The proof is now obvious : Let $P$ be the orthogonal matrix whose columns are the elements of $S$, transposed. Let $S = \{w_{11},w_{12},w_{21},w_{22},\ldots,w_{k1},w_{k2},u_1,u_2,\ldots,u_{n-2k}\}$ for convenience (in that order, so that the matrix is presented in that order). Then, $P^TP = I$ is clear because $S$ consists of orthogonal vectors. Furthermore, when we write the matrix of $A$ in this basis, then every element of the matrix $P^TAP$ is of the form $s_1^TAs_2$ where $s_1,s_2$ are elements of $S$. We only have a few possibilities.

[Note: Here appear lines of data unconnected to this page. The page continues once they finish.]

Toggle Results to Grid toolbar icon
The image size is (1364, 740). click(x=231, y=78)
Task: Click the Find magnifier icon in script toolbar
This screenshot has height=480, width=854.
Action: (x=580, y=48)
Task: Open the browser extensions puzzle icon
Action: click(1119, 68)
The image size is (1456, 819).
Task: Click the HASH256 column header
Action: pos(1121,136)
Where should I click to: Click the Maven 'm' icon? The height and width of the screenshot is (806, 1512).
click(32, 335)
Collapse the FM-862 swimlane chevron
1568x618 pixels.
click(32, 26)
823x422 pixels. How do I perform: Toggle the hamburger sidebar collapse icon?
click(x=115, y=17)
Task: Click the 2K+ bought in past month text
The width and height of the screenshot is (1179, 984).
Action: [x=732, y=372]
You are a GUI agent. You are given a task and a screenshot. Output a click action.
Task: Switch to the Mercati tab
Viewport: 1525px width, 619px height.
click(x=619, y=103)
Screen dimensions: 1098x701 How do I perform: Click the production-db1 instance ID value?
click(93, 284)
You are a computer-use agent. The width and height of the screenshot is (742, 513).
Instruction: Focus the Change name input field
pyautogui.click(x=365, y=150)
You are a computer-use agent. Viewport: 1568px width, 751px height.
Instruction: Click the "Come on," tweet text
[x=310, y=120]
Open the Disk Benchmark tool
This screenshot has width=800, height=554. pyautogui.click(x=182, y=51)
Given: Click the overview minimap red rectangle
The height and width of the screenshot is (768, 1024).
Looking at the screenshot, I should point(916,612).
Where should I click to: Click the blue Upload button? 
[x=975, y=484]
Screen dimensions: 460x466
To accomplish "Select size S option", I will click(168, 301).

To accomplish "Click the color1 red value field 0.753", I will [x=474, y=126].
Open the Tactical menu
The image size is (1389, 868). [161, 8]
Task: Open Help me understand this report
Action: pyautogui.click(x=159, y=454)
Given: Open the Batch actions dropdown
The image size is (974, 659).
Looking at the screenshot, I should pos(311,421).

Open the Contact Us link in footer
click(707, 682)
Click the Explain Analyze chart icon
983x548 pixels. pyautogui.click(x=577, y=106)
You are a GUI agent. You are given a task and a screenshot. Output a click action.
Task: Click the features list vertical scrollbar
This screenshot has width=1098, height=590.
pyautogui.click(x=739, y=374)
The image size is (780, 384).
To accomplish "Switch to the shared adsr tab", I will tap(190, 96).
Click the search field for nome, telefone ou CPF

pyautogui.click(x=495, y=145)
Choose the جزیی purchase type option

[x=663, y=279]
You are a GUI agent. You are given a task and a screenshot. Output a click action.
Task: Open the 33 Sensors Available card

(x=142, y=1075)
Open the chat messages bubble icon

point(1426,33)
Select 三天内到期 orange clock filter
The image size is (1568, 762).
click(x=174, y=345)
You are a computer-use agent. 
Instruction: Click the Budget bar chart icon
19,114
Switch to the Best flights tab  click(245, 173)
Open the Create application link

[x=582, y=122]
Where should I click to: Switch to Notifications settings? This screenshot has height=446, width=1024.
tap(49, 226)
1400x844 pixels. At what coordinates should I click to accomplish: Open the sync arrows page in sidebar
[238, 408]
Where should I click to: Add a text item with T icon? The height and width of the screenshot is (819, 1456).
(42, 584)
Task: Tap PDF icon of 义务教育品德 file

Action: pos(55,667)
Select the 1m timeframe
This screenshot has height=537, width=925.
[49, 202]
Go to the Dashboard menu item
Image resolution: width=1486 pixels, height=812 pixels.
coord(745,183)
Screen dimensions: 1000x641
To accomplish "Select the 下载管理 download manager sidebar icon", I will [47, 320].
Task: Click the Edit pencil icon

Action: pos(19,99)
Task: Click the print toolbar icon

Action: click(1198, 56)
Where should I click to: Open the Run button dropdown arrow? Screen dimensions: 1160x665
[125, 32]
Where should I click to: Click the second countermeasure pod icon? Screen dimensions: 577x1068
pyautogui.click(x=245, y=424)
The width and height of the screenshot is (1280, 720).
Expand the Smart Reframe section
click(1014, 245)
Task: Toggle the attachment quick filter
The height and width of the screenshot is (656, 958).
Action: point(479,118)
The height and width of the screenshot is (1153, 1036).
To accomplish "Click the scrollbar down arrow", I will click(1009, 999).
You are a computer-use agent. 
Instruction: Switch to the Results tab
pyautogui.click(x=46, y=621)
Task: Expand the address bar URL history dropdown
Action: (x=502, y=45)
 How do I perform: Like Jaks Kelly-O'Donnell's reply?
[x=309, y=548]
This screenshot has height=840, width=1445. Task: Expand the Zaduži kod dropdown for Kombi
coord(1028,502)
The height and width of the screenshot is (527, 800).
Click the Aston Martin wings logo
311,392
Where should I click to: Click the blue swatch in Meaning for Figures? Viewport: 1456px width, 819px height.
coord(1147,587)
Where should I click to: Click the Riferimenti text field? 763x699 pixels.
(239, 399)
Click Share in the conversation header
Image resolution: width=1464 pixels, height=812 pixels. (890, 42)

  • If either $s_1 = u_i$ for some $i$ or $u_2 = j $for some $j$ then $s_1^TAs_2 = 0$.

  • If $s_1 = w_{i1}$ and $s_{2} =w_{j1}$ for $i \neq j$ then by the construction in the lemma, $s_1^TAs_2 = w_{i1}^TAw_{j1} = -\sqrt{\lambda}w_{i1}^Tw_{j2} = 0$ (where $\lambda$ is the eigenvalue for $s_2$) as $w_{j2}$ is orthogonal to $w_{i1}$ if $i \neq j$. This also works if $s_1 = w_{i*}, s_2 = w_{j*}$ where $i \neq j$ and $*$ can be $1$ or $2$ in each index.

  • If $s_1 = w_{i1}$ and $s_2 = w_{i2}$ for some $i$, then by the lemma, $s_1^TAs_2 = -\sqrt{\lambda}s_1^Ts_1 = -\sqrt{\lambda}$ by orthonormality. Similarly, $s_2^TAs_1 = \sqrt{\lambda}$, and $s_1^TAs_1 = s_2^TAs_2= 0$.

The calculations we have done above in every case show clearly that in the ordered basis $$ S = \{w_{11},w_{12},\ldots,w_{k1},w_{k2},u_1,u_2,\ldots,u_{n-2k}\} $$ The matrix of $A$ is a block-diagonal matrix. First appear the $2 \times 2$ blocks : for each $w_{i1},w_{i2}$ pair with eigenvalue $\lambda$, you have $\begin{pmatrix}0 & -\sqrt{\lambda} \\ \sqrt{\lambda} & 0\end{pmatrix}$. Then the $1 \times 1$ blocks are just zero matrices corresponding to each $u_i$. The off-block-diagonal relations are all $0$ by construction as well.

This proves the result.

Note that one can use induction at different points of the proof. Perhaps one can just factor out a pair $w_{11},w_{12}$ and/or a vector $u_1$, remove its contribution from $A$ by choosing restricting $A$ to the complement of these vectors and applying induction. However, the above proof is quite superior in that it clearly illustrates how one can even construct such a matrix $P$, given an orthogonal standard form for $A^TA$.